Vector database

A vector database, vector store or vector search engine is a database that can store vectors (fixed-length lists of numbers) along with other data items. Vector databases typically implement one or more Approximate Nearest Neighbor algorithms,[1][2][3] so that one can search the database with a query vector to retrieve the closest matching database records.

Vectors are mathematical representations of data in a high-dimensional space. In this space, each dimension corresponds to a feature of the data, with the number of dimensions ranging from a few hundred to tens of thousands, depending on the complexity of the data being represented. A vector's position in this space represents its characteristics. Words, phrases, or entire documents, as well as images, audio, and other types of data, can all be vectorized.[4]

These feature vectors may be computed from the raw data using machine learning methods such as feature extraction algorithms, word embeddings[5] or deep learning networks. The goal is that semantically similar data items receive feature vectors close to each other.

Vector databases can be used for similarity search, semantic search, multi-modal search, recommendations engines, large language models (LLMs), object detection, etc.[6]

Vector databases are also often used to implement retrieval-augmented generation (RAG), a method to improve domain-specific responses of large language models. The retrieval component of a RAG can be any search system, but is most often implemented as a vector database. Text documents describing the domain of interest are collected, and for each document or document section, a feature vector (known as an "embedding") is computed, typically using a deep learning network, and stored in a vector database. Given a user prompt, the feature vector of the prompt is computed, and the database is queried to retrieve the most relevant documents. These are then automatically added into the context window of the large language model, and the large language model proceeds to create a response to the prompt given this context.[7]
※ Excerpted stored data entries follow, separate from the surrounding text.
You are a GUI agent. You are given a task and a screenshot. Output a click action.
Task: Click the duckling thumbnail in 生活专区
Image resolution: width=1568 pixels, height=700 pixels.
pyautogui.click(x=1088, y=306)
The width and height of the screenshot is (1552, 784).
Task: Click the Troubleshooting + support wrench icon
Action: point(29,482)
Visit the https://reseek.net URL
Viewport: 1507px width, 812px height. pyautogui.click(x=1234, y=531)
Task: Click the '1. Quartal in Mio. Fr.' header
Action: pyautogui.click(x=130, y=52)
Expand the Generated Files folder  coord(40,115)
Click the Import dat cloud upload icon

  1. ^ Roie Schwaber-Cohen. "What is a Vector Database & How Does it Work". Pinecone. Retrieved 18 November 2023.
  2. ^ "What is a vector database". Elastic. Retrieved 18 November 2023.
  3. ^ "What is a Vector Database?". Retrieved 10 July 2023.
  4. ^ "Vector database". learn.microsoft.com. 2023-12-26. Retrieved 2024-01-11.
  5. ^ Evan Chaki (2023-07-31). "What is a vector database?". Microsoft. A vector database is a type of database that stores data as high-dimensional vectors, which are mathematical representations of features or attributes.
  6. ^ "Vector database". learn.microsoft.com. 2023-12-26. Retrieved 2024-01-11.
  7. ^ Lewis, Patrick; Perez, Ethan; Piktus, Aleksandra; Petroni, Fabio; Karpukhin, Vladimir; Goyal, Naman; Küttler, Heinrich (2020). "Retrieval-augmented generation for knowledge-intensive NLP tasks". Advances in Neural Information Processing Systems 33: 9459–9474. arXiv:2005.11401.